[Start of MATERIAL TO PROCESS]

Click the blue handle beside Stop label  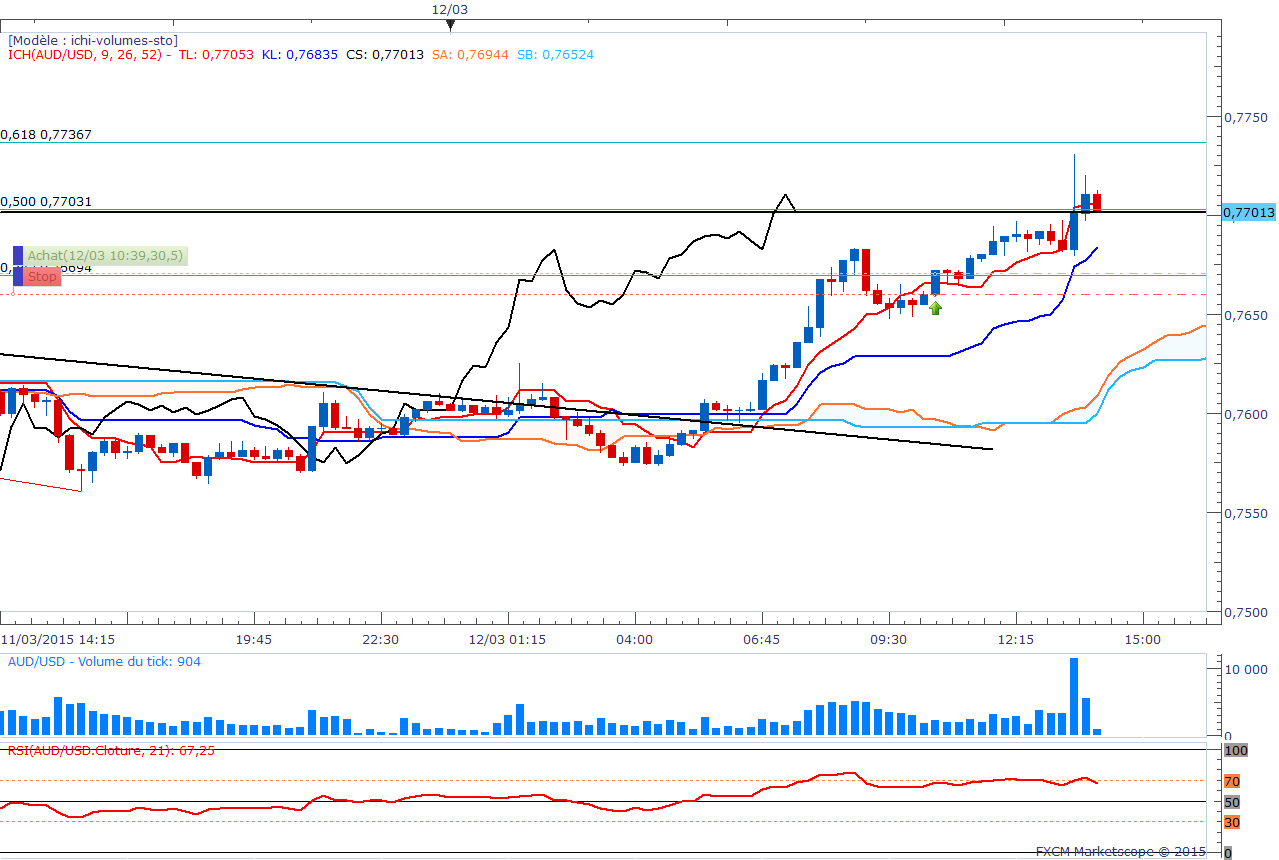pos(17,276)
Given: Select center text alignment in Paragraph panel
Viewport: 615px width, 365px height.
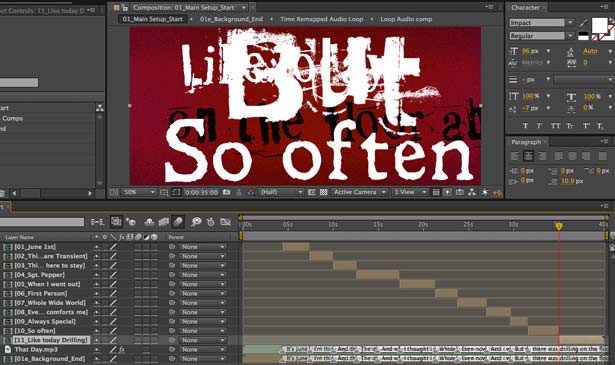Looking at the screenshot, I should [528, 156].
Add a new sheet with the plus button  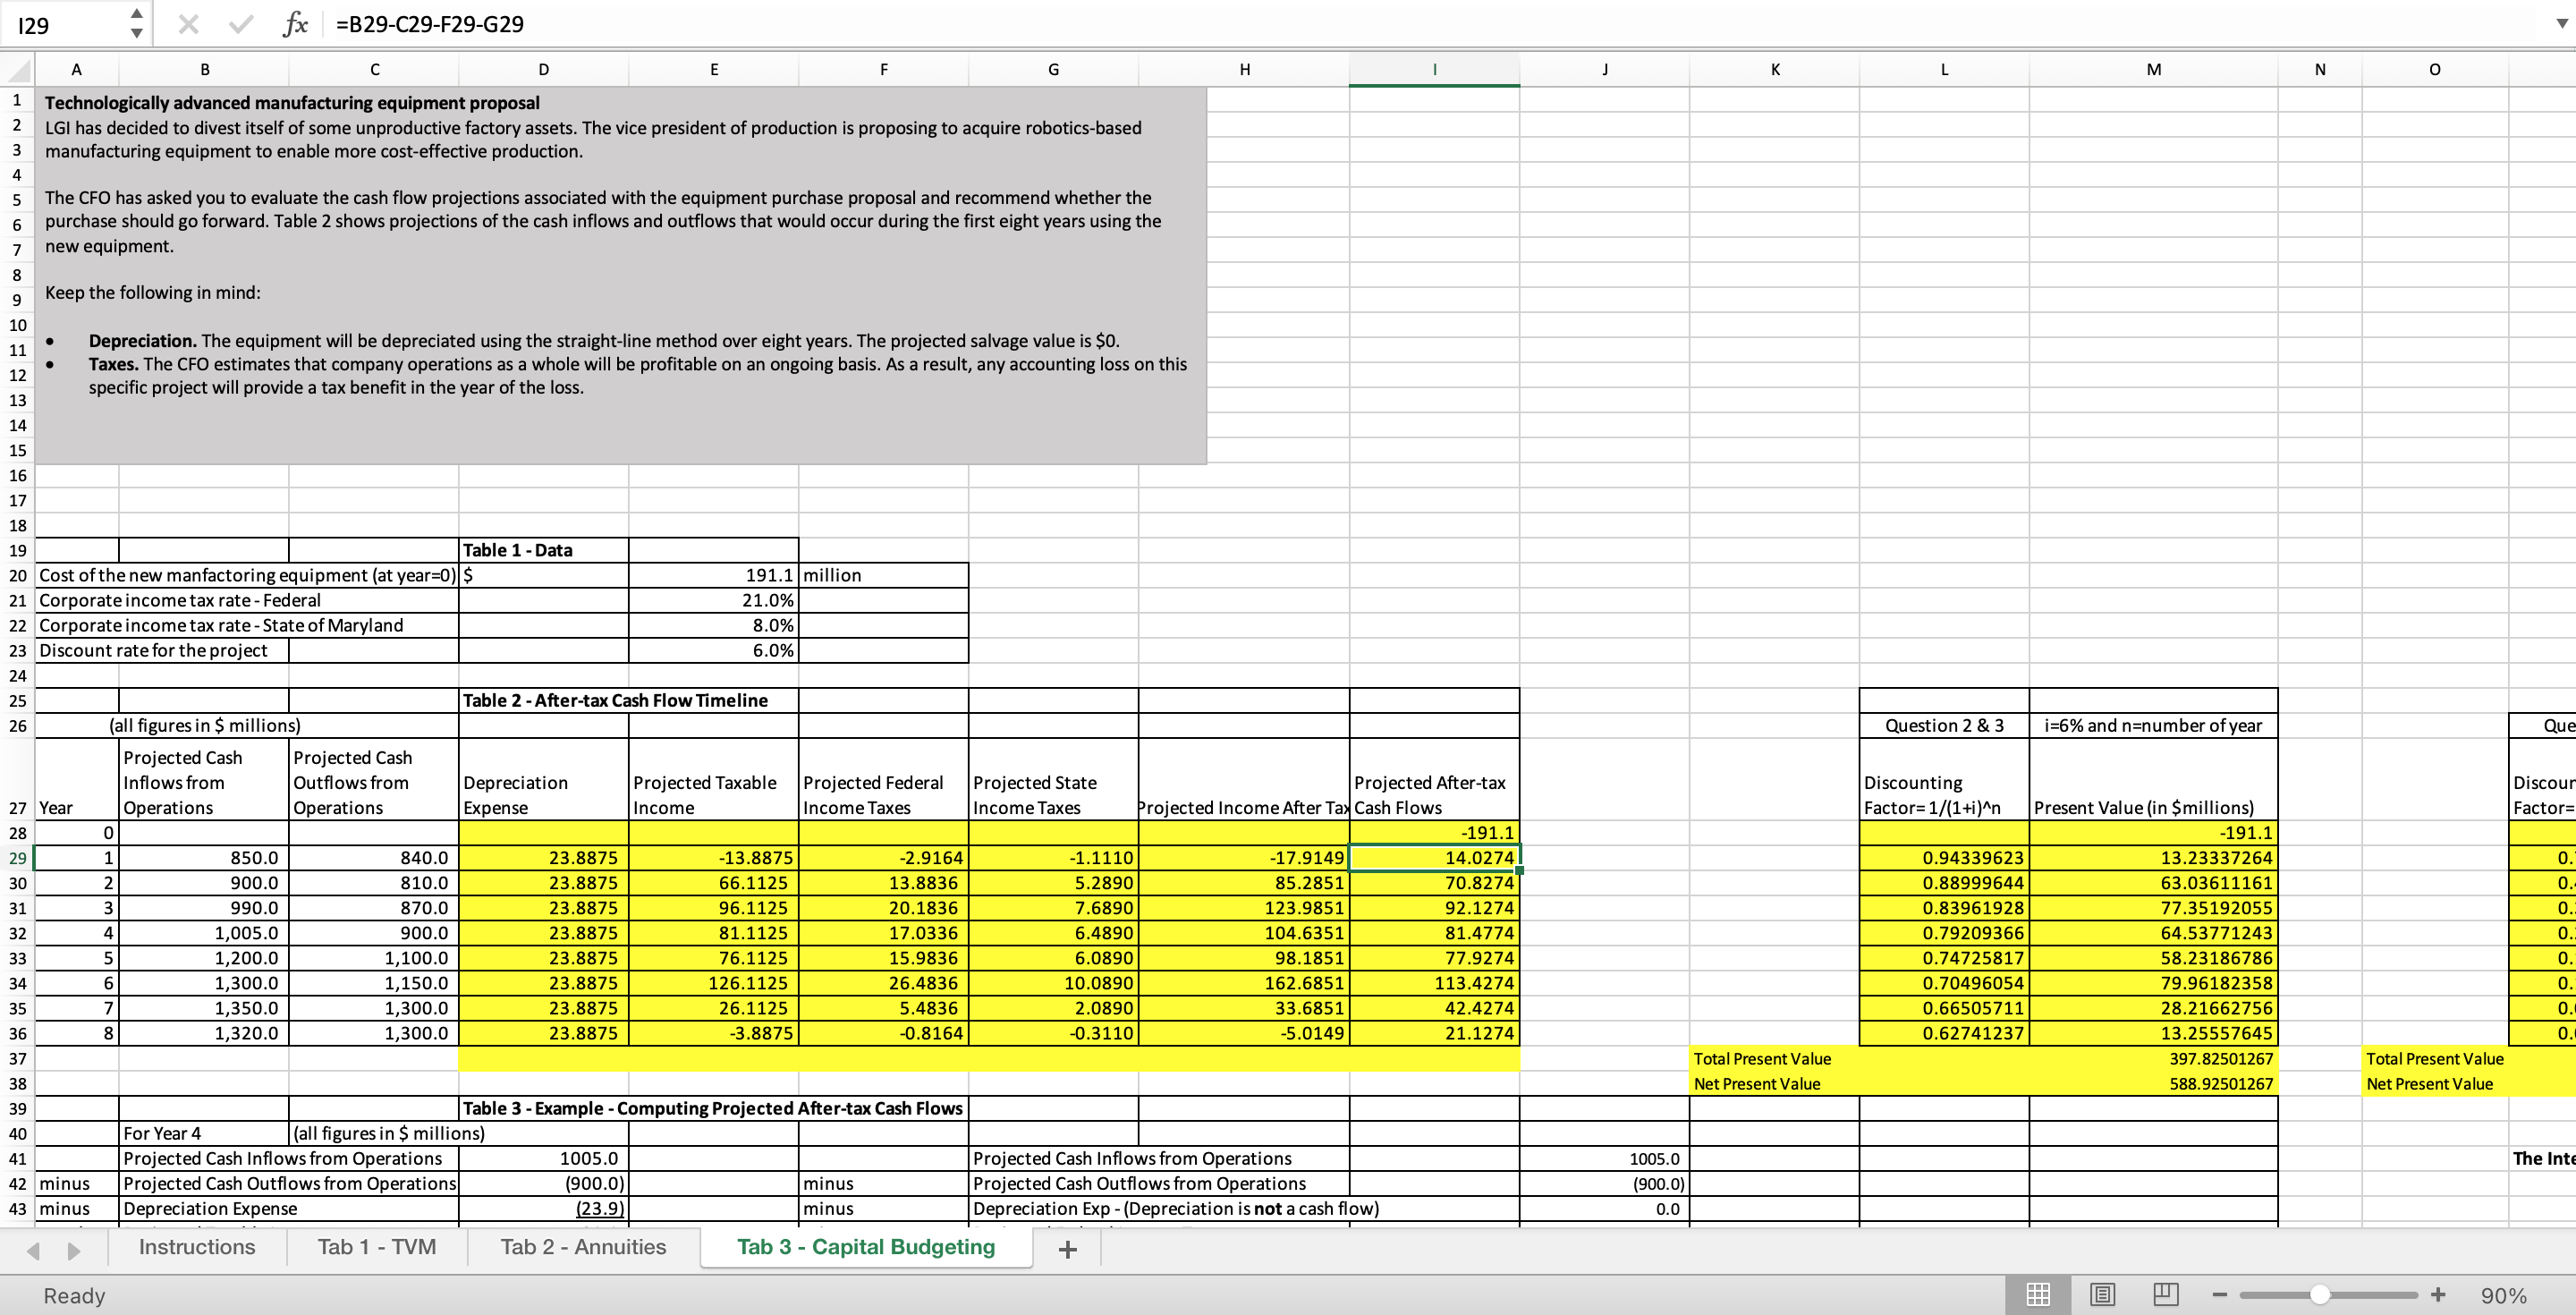[x=1067, y=1249]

[End of MATERIAL TO PROCESS]

Report every line above that contains the string "Select", matching case exactly.

#### SOLUTION
Given: Select center text alignment in Paragraph panel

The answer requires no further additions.